An issue of primary importance is the protection of both the privacy of research subjects and maintaining the confidentiality of data. Federal regulations [45 CFR 46.111(a)(7) (DHHS) and 21 CFR 56.111(a)(7) (FDA)] require that the IRB only approve research where there are adequate provisions to protect the privacy of subjects and to maintain the confidentiality of data. Although related, the concepts of privacy and confidentiality are distinct from one another. Confidentiality means the ethical or legal right that information is considered private and will be held secret unless consent is provided permitting disclosure.

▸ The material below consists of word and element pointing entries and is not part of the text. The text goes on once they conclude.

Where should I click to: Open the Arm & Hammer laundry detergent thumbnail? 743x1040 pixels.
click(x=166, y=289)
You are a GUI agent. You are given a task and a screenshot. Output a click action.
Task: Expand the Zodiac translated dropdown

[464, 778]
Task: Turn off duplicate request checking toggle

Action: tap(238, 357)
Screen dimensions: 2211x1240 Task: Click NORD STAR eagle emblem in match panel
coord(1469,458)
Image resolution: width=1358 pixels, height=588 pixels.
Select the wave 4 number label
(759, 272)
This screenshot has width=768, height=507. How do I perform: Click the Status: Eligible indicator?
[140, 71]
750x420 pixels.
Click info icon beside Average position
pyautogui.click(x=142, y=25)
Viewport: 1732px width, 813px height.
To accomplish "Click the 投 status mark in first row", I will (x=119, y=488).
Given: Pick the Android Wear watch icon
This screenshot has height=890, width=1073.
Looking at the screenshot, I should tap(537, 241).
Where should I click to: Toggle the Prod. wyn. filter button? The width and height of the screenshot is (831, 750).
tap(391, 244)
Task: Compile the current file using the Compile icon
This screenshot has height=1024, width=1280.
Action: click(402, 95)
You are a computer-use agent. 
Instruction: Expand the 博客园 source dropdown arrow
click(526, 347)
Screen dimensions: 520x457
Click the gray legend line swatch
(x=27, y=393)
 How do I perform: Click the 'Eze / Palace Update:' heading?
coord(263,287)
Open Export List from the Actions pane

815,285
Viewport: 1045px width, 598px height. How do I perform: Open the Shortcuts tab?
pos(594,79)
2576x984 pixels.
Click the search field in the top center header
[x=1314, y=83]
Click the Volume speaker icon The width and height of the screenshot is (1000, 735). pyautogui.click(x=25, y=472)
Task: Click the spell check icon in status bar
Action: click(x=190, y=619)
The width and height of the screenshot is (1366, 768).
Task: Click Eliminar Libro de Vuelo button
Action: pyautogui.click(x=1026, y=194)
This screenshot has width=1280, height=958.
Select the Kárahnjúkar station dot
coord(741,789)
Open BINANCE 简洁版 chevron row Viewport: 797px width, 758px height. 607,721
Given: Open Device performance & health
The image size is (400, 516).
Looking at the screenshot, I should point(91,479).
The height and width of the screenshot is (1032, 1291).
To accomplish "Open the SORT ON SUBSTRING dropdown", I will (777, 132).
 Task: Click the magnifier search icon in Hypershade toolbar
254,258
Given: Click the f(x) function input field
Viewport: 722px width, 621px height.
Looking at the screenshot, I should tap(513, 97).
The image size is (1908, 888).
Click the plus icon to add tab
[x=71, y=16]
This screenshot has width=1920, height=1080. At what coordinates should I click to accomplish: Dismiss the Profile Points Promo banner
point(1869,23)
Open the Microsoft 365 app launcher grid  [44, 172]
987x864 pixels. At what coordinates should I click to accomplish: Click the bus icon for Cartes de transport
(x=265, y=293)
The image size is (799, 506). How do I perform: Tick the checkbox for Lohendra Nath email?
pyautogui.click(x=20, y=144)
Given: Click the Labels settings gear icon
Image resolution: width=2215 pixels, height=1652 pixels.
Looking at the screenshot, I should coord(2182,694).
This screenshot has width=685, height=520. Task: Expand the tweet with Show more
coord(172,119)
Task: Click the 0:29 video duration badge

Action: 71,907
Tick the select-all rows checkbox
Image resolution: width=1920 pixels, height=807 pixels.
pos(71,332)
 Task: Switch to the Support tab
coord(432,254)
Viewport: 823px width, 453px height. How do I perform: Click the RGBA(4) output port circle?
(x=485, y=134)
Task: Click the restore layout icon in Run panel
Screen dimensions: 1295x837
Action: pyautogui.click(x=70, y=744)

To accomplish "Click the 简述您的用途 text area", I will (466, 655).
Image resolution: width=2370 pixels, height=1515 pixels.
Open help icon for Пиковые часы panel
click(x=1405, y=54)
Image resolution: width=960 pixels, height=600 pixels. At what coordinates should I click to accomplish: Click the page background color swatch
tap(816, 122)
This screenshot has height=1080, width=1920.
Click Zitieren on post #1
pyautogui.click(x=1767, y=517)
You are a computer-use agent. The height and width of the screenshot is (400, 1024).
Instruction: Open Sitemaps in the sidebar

Privacy is the freedom from unauthorized intrusion or the state of being let alone and able to keep certain personal information to oneself. Research may require the collection, use, or access to identifiable information that would otherwise not be shared with others. When this is required for the purposes of the research, the private information involved should be the minimum necessary to accomplish the goals of the research.
The investigator must have sound plans to protect the subject's identity, must collect only the necessary identified information to conduct the study, and must have procedures in place to maintain the confidentiality of the research records. Care should be taken to explain the mechanisms that have been devised, for example, the use of numbering or code systems or safely locked files in private offices. Furthermore, the investigator should describe who has access to the data and under what circumstances a code system may be broken. Without appropriate safeguards, problems may arise from long-term retention of records.
The term anonymous is sometimes confused with the term confidential. In human subjects research, anonymous means that at no time during the data collection could someone determine who provided the information. If a link existed at any time, even if the link is subsequently destroyed, the IRB cannot consider the information anonymous.